For all this emotional maturity, WDs somehow ALWAYS end up with fuckboys who inevitably drop them like a poo on fire after 3 weeks, as fuckboys do. You know why? Because you’re TOO trusting, WD. Stop trusting those fuckboys.

WD people have absolutely batshit Spotify recommendation playlists because they listen to fucking everything, including Tibetan throat chants.

4. Goal Attack

Every goal attack was the queen bee in high school. Think Blair from Gossip Girl. Season 1 Summer from The OC. Cheryl Blossom from Riverdale. You know, popular and you know it vibes, a little bitchy but mainly just top dog of the school. Total attention seekers, too.

You grew out of the top dog thing though, and now you’re less bitchy, more that person who makes friends in seconds and seems to excel at everything – so you’re still really annoying, but it’s harder to hate you because you’re nice now, not a trash human.

You didn’t outgrow the attention seeking thing though, and you’re absolutely that person at parties who is first to climb on the table to slut-drop to ‘Milkshake’. Except these days you won’t stink-eye anyone else who dares to join you.

5. Goal Defence

You are a bossy shit, aren’t you GD? I say this with love as I am also a GD (can you tell?). You’re a total control freak – you like to pretend you’re chill with leaving plans to other people, but actually you will start putting your fingers in all the pies and basically taking over in the end.

You’re not the person in the group chat who MAKES the plan, but you’re absolutely the person who ends up overtaking said plans and choosing the bar, the attendees, and no we can’t go to that bar it doesn’t have enough seating. People let you do this because you’re usually right, but you also know you’re right which is irritating.

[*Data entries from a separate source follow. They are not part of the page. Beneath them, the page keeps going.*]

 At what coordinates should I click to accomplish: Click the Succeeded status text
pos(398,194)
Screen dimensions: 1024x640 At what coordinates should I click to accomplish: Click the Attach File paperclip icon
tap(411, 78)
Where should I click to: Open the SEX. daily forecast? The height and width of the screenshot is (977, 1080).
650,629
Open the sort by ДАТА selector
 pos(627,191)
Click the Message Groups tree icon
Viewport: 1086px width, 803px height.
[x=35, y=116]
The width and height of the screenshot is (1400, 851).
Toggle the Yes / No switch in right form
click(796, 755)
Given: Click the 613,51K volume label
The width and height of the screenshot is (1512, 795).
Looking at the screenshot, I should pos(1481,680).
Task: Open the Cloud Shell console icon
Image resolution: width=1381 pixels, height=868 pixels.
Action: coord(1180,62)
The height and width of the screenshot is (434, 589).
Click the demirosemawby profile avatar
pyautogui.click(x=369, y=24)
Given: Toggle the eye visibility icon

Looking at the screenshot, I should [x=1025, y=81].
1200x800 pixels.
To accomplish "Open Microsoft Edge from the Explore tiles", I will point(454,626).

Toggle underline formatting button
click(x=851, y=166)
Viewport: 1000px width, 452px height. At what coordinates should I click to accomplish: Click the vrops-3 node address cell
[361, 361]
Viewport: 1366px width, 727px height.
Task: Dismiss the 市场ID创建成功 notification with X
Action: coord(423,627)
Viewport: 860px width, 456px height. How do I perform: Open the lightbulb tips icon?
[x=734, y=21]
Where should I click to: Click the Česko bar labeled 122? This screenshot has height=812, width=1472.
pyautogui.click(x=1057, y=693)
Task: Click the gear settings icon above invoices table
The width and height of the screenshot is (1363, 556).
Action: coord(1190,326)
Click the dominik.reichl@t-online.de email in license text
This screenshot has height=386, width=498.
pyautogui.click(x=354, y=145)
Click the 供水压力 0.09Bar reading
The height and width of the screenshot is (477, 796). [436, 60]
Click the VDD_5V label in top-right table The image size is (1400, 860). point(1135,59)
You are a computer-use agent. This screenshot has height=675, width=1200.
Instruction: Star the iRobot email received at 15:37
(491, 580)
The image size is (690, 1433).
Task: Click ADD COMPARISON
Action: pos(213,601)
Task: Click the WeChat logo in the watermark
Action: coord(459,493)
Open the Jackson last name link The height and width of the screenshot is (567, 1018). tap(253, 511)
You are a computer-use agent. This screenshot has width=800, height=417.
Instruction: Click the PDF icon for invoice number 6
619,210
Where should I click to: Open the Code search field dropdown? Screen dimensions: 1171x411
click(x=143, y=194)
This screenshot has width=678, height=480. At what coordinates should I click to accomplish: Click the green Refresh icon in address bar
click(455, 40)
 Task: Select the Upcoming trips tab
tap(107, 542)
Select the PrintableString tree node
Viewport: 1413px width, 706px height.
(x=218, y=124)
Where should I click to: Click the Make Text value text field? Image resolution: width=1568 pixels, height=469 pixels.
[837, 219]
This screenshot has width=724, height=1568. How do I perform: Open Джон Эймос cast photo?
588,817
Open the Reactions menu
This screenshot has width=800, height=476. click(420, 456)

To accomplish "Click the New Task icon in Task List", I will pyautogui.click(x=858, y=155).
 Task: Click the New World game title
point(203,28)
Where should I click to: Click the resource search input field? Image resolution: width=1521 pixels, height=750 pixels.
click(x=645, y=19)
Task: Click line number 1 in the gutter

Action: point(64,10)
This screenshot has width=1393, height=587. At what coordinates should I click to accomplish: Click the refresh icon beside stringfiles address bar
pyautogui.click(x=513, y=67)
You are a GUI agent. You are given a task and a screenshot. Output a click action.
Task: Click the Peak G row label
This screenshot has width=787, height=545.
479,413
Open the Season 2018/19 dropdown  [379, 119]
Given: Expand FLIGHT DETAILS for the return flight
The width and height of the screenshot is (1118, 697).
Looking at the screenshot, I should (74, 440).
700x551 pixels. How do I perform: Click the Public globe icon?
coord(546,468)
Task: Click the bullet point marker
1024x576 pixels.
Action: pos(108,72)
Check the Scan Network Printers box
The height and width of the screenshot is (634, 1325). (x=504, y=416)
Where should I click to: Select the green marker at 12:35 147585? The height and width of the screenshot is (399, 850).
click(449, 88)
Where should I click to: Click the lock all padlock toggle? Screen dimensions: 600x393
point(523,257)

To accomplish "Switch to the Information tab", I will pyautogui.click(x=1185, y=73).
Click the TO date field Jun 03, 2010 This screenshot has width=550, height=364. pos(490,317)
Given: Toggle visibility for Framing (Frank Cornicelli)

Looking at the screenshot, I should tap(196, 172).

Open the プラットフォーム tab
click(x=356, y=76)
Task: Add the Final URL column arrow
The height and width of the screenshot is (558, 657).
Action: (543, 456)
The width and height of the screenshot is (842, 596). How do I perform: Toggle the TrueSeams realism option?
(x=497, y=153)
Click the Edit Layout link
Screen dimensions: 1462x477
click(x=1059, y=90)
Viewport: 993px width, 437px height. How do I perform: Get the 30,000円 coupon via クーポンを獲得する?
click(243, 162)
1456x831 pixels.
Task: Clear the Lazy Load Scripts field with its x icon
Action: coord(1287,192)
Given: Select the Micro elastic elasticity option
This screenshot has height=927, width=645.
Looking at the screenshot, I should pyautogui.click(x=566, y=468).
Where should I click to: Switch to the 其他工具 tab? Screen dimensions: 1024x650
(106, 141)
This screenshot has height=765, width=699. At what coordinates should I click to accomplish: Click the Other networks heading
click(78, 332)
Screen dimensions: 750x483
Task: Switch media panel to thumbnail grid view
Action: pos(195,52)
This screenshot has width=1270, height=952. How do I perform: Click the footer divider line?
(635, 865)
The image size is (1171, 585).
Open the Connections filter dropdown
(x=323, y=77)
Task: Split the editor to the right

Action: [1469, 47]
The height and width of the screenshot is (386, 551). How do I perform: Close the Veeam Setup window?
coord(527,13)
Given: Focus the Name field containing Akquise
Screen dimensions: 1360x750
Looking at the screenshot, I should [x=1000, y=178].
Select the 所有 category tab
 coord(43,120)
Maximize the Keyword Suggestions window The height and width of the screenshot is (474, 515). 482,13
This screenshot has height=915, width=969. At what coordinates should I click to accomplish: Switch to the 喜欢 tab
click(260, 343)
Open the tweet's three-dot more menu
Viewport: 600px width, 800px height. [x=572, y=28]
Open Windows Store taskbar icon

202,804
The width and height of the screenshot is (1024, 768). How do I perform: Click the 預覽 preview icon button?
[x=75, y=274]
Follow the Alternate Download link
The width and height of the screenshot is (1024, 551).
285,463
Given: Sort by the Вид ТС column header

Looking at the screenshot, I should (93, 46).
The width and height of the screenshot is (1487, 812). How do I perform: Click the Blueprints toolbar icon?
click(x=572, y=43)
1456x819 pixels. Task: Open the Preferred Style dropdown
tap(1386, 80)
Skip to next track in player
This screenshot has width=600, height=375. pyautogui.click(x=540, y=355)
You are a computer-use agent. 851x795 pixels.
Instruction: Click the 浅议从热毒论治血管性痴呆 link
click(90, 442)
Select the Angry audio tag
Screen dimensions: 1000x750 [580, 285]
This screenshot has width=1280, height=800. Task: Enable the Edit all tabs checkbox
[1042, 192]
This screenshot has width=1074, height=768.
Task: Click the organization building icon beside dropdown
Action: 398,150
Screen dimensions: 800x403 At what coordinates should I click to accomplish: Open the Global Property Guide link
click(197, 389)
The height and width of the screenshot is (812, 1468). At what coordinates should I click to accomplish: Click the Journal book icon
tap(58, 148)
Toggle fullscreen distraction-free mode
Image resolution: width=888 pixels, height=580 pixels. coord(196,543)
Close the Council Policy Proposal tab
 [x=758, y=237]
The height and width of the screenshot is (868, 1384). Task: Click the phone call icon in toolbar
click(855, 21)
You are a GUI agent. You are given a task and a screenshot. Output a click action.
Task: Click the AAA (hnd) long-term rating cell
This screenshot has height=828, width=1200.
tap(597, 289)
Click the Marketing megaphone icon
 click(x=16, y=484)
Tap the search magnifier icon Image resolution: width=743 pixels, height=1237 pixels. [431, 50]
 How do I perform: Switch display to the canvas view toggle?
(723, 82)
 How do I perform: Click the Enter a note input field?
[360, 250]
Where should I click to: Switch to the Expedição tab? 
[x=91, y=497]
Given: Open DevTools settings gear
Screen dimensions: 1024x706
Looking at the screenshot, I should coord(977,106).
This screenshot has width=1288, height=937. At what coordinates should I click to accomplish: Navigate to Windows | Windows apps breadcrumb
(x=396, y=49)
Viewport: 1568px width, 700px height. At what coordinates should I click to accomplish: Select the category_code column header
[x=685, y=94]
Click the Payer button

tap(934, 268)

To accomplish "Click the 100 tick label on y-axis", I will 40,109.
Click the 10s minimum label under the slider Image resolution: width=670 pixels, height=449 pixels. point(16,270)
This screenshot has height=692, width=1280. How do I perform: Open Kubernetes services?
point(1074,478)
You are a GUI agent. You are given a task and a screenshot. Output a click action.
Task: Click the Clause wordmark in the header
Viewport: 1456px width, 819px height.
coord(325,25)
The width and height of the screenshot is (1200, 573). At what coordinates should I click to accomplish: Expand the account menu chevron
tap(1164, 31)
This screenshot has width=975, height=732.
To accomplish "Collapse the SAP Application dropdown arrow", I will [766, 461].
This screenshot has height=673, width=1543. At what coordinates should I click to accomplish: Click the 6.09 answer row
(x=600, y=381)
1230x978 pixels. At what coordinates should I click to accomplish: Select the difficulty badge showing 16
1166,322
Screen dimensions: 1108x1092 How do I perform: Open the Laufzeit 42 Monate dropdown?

Interestingly, while you’re a total control freak, your drunk persona is wildly self-destructive. GD people drink beer, but then when they’re drunk they start ordering complicated cocktails that cost a million dollars and texting all the people in their phone with ‘Tinder’ or ‘Bumble’ next to their names.

6. Goal Keeper

Oh GK. You’re a bit of an awkward one, aren’t ya? Very GK areas – having a convo and then telling a personal anecdote that seemed funny in your head but comes out really weird IRL.

GK types are happy to do all the work in the group uni assignment but not do any of the speaking, and if the speaker takes all the credit for their work they’ll let it slide because they’re too non-confrontational to make a scene.

But really, GK people are holding it all together. You’re definitely the one who cleans out the cat litter in your sharehouse, for example.

You’re so lovely and adorably awkward, everyone attracted to your gender in your friendship group is secretly in love with you.

7. Goal Shooter

GS, you’re pretty shy and reserved – you don’t want the limelight (on the netball court or IRL) and you’re happy to just sit back and get shit done without too much praise or fanfare.

People may mistake you for being a bit of Beigetown Arizona, but they’d be fucking wrong because you are a secret psycho, GS. I’m talking that messy drunk who quietly manages to destroy the entire kitchen c/o clumsiness and reckless destructiveness, who is told the next day they were found curled up in the dog bed outside because they thought the dog was lonely.

GS’s, fact, are absolute freaks in the sheets – they may be a slow burn to get to know, but when they’re DTF they’re into all the crazy shit. Don’t underestimate a GS.